**Provided text:**
Officials probing cause of transformer station fire
Web Staff, cp24.com
Published Friday, March 18, 2011 11:23PM EDT
Fire and hydro officials are trying to figure out what caused a transformer station fire that created a massive plume of smoke and shut down Highway 401 for about an hour Friday.
Two transformers burned for hours at Hydro One's Richview Transformer Station on Kelfield Street in Etobicoke until the blaze was finally extinguished at about 8:40 p.m. The fire broke out shortly before 5 p.m.
At the fire's peak, the thick, black smoke formed a massive plume that could be seen from kilometres away as it drifted across Highway 401, resulting in a closure that created a traffic jam.
Residents of Longbourne Drive and Waterbury Drive were forced from their homes because they were in the smoke's path. A condominium complex at 44 Longbourne Dr., near highways 401 and 427, was evacuated.
Toronto Fire Services says the smoke didn't pose a health hazard to the public, and the blaze was fuelled by mineral oil that is used to cool transformers.
No injuries have been reported.
About 30 fire units were on scene at the fire's peak. Hydro One dispatched its own emergency teams to the scene.
People who work in the area say at least one explosion occurred as the fire broke out. Lights flickered in buildings across Toronto and some power outages were reported.
Hydro One says Toronto Hydro transferred the electricity load supplied by the transformers to other stations at about 5:40 p.m., restoring power to all affected customers.
The power went out at Pearson International Airport's Terminal 3, but the facility used a generator in the interim. Flights weren't affected by the situation, the GTAA says.
Police closed Highway 401 in both directions between Kipling Avenue and Highway 427 as a precaution because the plume was drifting across the road and it wasn't known if the smoke was toxic. The highway reopened once officials determined the smoke wasn't toxic.
One per cent of electricity lost
The Richview Transformer Station is a 230-kilovolt line distribution centre, which is considered to be one of the larger centres in the Greater Toronto Area.
The station is connected to transmission lines from six other transmission stations in the west end of the GTA, feeding electricity to thousands of homes and businesses.
The Independent Electricity System Operator says Toronto experienced a loss of 32 megawatts of power – or one per cent of the city's electricity – when the power failure occurred. The city usually uses about 3,500 megawatts during peak afternoon times.
There was an immediate reduction in voltage in the west end to compensate for the instant loss of power. That's why many buildings in the west end lost power or experienced power bumps.
The IESO says there is no problem re-routing electricity to other parts of the GTA.
The Richview Transformer Station was undergoing millions of dollars worth of upgrades and capital investments. Hydro One documents show $15 million was to be spent on air blast circuit breakers and another $9 million on transformer replacement in 2011 and 2012.

**Stored data:**
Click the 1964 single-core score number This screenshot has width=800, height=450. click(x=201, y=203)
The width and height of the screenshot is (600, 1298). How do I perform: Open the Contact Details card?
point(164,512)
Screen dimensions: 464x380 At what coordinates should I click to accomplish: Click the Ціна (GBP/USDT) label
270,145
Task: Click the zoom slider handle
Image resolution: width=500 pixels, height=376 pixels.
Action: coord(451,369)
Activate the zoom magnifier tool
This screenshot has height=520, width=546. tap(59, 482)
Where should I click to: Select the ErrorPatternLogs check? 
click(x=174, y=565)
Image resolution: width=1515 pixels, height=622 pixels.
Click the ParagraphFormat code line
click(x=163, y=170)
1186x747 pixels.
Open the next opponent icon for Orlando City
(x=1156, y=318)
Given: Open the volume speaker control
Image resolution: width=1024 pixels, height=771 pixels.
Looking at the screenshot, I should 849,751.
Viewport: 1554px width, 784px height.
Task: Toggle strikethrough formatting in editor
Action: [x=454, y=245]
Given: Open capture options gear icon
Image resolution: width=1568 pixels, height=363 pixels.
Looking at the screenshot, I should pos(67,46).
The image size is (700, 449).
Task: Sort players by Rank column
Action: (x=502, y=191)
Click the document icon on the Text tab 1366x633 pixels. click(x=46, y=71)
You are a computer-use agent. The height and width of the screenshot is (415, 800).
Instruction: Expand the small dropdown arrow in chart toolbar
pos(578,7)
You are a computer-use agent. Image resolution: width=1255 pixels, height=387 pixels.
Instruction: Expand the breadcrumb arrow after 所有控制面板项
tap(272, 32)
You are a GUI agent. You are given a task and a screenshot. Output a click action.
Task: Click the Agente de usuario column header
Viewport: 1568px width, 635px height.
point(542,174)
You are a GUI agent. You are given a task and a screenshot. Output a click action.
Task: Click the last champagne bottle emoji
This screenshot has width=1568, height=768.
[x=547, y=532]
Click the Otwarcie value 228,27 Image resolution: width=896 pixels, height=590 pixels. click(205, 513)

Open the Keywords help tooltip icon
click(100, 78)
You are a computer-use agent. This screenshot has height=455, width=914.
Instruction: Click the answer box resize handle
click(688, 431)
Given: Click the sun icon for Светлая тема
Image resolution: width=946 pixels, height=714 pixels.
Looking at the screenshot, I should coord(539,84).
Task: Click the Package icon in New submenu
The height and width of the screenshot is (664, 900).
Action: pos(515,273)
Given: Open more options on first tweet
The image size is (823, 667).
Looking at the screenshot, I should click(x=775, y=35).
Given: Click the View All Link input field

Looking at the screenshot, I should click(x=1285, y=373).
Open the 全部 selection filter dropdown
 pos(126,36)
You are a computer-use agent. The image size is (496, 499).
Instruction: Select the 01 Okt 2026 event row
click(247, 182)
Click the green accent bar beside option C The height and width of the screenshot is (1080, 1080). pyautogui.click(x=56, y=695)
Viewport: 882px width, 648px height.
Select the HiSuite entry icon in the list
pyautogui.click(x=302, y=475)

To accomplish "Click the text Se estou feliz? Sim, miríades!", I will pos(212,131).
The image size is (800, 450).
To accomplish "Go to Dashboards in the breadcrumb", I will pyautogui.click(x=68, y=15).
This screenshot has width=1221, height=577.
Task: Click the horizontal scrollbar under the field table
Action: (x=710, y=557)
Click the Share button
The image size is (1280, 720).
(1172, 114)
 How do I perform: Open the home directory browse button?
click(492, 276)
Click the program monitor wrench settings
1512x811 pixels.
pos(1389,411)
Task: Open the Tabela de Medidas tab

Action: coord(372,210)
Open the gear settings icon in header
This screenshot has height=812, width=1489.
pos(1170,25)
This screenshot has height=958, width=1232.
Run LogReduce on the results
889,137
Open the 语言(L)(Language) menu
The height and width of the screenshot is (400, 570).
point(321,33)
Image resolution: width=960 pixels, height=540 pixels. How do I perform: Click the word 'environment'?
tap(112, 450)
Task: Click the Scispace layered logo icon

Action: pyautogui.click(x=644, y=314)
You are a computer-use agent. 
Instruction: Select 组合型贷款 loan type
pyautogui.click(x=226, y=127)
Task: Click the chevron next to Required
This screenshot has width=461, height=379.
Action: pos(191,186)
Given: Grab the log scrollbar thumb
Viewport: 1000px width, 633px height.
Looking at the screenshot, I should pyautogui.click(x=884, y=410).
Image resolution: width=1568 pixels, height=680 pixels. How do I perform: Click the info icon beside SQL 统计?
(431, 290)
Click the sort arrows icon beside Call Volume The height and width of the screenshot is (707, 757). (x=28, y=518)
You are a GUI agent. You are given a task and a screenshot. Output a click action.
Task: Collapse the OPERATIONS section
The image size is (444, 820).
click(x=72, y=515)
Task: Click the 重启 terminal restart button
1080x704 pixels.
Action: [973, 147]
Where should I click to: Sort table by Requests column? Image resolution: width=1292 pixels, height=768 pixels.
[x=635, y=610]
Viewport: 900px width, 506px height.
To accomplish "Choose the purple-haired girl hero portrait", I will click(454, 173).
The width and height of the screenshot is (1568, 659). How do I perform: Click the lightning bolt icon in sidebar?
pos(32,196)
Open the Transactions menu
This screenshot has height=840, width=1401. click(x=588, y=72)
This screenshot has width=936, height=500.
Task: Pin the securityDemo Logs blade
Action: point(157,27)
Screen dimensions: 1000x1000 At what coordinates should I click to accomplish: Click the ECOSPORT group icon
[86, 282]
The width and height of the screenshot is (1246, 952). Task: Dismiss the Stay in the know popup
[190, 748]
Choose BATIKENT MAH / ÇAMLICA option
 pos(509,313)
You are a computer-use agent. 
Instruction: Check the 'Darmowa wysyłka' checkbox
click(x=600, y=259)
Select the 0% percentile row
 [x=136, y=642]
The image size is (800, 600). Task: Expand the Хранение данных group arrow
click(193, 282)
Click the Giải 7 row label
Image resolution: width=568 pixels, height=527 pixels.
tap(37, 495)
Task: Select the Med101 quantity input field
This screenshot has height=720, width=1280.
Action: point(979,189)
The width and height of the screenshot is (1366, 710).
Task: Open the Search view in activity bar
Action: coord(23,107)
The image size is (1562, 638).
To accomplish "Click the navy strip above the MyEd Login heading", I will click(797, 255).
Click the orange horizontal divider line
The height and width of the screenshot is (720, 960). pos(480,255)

**Required tasks:**
a - Translate the following sentence from the transformer fire report into Spanish: "About 30 fire units were on scene at the fire's peak."
b - Reproduce the passage of the transformer fire report that begins at the words "The station is" and ends after the words "of the GTA.".

**Written answers:**
a - Alrededor de 30 unidades de bomberos estaban en el lugar en el momento álgido del incendio.

b -
The station is connected to transmission lines from six other transmission stations in the west end of the GTA, feeding electricity to thousands of homes and businesses.
The Independent Electricity System Operator says Toronto experienced a loss of 32 megawatts of power – or one per cent of the city's electricity – when the power failure occurred. The city usually uses about 3,500 megawatts during peak afternoon times.
There was an immediate reduction in voltage in the west end to compensate for the instant loss of power. That's why many buildings in the west end lost power or experienced power bumps.
The IESO says there is no problem re-routing electricity to other parts of the GTA.